Dataset excerpt:
>>>
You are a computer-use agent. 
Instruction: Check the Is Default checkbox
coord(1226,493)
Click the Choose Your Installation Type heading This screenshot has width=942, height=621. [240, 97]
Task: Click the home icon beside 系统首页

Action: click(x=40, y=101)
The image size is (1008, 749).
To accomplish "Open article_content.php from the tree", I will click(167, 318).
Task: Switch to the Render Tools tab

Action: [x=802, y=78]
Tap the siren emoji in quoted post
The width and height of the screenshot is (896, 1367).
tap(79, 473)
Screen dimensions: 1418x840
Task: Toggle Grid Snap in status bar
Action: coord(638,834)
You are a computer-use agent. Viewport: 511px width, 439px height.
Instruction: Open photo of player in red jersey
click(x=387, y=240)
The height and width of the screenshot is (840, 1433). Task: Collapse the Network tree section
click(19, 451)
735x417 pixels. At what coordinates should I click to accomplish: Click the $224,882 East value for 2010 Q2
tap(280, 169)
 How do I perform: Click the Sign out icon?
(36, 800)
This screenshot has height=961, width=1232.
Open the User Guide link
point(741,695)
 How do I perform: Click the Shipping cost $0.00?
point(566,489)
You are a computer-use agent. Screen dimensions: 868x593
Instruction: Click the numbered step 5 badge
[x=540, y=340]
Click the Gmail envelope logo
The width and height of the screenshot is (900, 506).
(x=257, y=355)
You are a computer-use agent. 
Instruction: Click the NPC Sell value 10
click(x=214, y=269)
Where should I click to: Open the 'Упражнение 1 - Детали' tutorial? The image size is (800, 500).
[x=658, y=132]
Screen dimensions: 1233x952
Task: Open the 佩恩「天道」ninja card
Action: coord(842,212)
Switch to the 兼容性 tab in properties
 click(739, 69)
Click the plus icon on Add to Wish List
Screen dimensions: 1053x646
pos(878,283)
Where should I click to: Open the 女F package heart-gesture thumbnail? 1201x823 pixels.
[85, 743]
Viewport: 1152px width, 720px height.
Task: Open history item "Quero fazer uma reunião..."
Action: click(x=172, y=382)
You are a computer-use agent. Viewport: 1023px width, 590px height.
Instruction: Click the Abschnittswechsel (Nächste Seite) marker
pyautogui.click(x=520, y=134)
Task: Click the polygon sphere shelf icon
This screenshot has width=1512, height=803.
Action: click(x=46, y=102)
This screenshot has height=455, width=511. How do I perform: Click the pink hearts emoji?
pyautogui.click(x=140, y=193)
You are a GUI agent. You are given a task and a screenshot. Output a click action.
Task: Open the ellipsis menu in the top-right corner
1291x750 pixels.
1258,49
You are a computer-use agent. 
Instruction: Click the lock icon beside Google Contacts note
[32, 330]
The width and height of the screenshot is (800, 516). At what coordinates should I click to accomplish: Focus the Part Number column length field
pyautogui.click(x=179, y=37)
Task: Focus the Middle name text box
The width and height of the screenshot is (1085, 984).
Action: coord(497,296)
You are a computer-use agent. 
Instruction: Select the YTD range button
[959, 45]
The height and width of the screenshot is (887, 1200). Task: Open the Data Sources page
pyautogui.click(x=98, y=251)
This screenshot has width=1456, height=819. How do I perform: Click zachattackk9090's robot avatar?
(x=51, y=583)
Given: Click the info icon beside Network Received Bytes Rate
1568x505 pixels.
<<<
- TASK PROMPT -
Lay out every line of the records above as a Markdown table with the columns "No." and "Line", numbering the rows and leaving out blank lines.

- RESULT FOR THIS EXERCISE -
| No. | Line |
|---|---|
| 1 | You are a computer-use agent.  |
| 2 | Instruction: Check the Is Default checkbox |
| 3 | coord(1226,493) |
| 4 | Click the Choose Your Installation Type heading This screenshot has width=942, height=621. [240, 97] |
| 5 | Task: Click the home icon beside 系统首页 |
| 6 | Action: click(x=40, y=101) |
| 7 | The image size is (1008, 749). |
| 8 | To accomplish "Open article_content.php from the tree", I will click(167, 318). |
| 9 | Task: Switch to the Render Tools tab |
| 10 | Action: [x=802, y=78] |
| 11 | Tap the siren emoji in quoted post |
| 12 | The width and height of the screenshot is (896, 1367). |
| 13 | tap(79, 473) |
| 14 | Screen dimensions: 1418x840 |
| 15 | Task: Toggle Grid Snap in status bar |
| 16 | Action: coord(638,834) |
| 17 | You are a computer-use agent. Viewport: 511px width, 439px height. |
| 18 | Instruction: Open photo of player in red jersey |
| 19 | click(x=387, y=240) |
| 20 | The height and width of the screenshot is (840, 1433). Task: Collapse the Network tree section |
| 21 | click(19, 451) |
| 22 | 735x417 pixels. At what coordinates should I click to accomplish: Click the $224,882 East value for 2010 Q2 |
| 23 | tap(280, 169) |
| 24 |  How do I perform: Click the Sign out icon? |
| 25 | (36, 800) |
| 26 | This screenshot has height=961, width=1232. |
| 27 | Open the User Guide link |
| 28 | point(741,695) |
| 29 |  How do I perform: Click the Shipping cost $0.00? |
| 30 | point(566,489) |
| 31 | You are a computer-use agent. Screen dimensions: 868x593 |
| 32 | Instruction: Click the numbered step 5 badge |
| 33 | [x=540, y=340] |
| 34 | Click the Gmail envelope logo |
| 35 | The width and height of the screenshot is (900, 506). |
| 36 | (x=257, y=355) |
| 37 | You are a computer-use agent.  |
| 38 | Instruction: Click the NPC Sell value 10 |
| 39 | click(x=214, y=269) |
| 40 | Where should I click to: Open the 'Упражнение 1 - Детали' tutorial? The image size is (800, 500). |
| 41 | [x=658, y=132] |
| 42 | Screen dimensions: 1233x952 |
| 43 | Task: Open the 佩恩「天道」ninja card |
| 44 | Action: coord(842,212) |
| 45 | Switch to the 兼容性 tab in properties |
| 46 |  click(739, 69) |
| 47 | Click the plus icon on Add to Wish List |
| 48 | Screen dimensions: 1053x646 |
| 49 | pos(878,283) |
| 50 | Where should I click to: Open the 女F package heart-gesture thumbnail? 1201x823 pixels. |
| 51 | [85, 743] |
| 52 | Viewport: 1152px width, 720px height. |
| 53 | Task: Open history item "Quero fazer uma reunião..." |
| 54 | Action: click(x=172, y=382) |
| 55 | You are a computer-use agent. Viewport: 1023px width, 590px height. |
| 56 | Instruction: Click the Abschnittswechsel (Nächste Seite) marker |
| 57 | pyautogui.click(x=520, y=134) |
| 58 | Task: Click the polygon sphere shelf icon |
| 59 | This screenshot has width=1512, height=803. |
| 60 | Action: click(x=46, y=102) |
| 61 | This screenshot has height=455, width=511. How do I perform: Click the pink hearts emoji? |
| 62 | pyautogui.click(x=140, y=193) |
| 63 | You are a GUI agent. You are given a task and a screenshot. Output a click action. |
| 64 | Task: Open the ellipsis menu in the top-right corner |
| 65 | 1291x750 pixels. |
| 66 | 1258,49 |
| 67 | You are a computer-use agent.  |
| 68 | Instruction: Click the lock icon beside Google Contacts note |
| 69 | [32, 330] |
| 70 | The width and height of the screenshot is (800, 516). At what coordinates should I click to accomplish: Focus the Part Number column length field |
| 71 | pyautogui.click(x=179, y=37) |
| 72 | Task: Focus the Middle name text box |
| 73 | The width and height of the screenshot is (1085, 984). |
| 74 | Action: coord(497,296) |
| 75 | You are a computer-use agent.  |
| 76 | Instruction: Select the YTD range button |
| 77 | [959, 45] |
| 78 | The height and width of the screenshot is (887, 1200). Task: Open the Data Sources page |
| 79 | pyautogui.click(x=98, y=251) |
| 80 | This screenshot has width=1456, height=819. How do I perform: Click zachattackk9090's robot avatar? |
| 81 | (x=51, y=583) |
| 82 | Given: Click the info icon beside Network Received Bytes Rate |
| 83 | 1568x505 pixels. |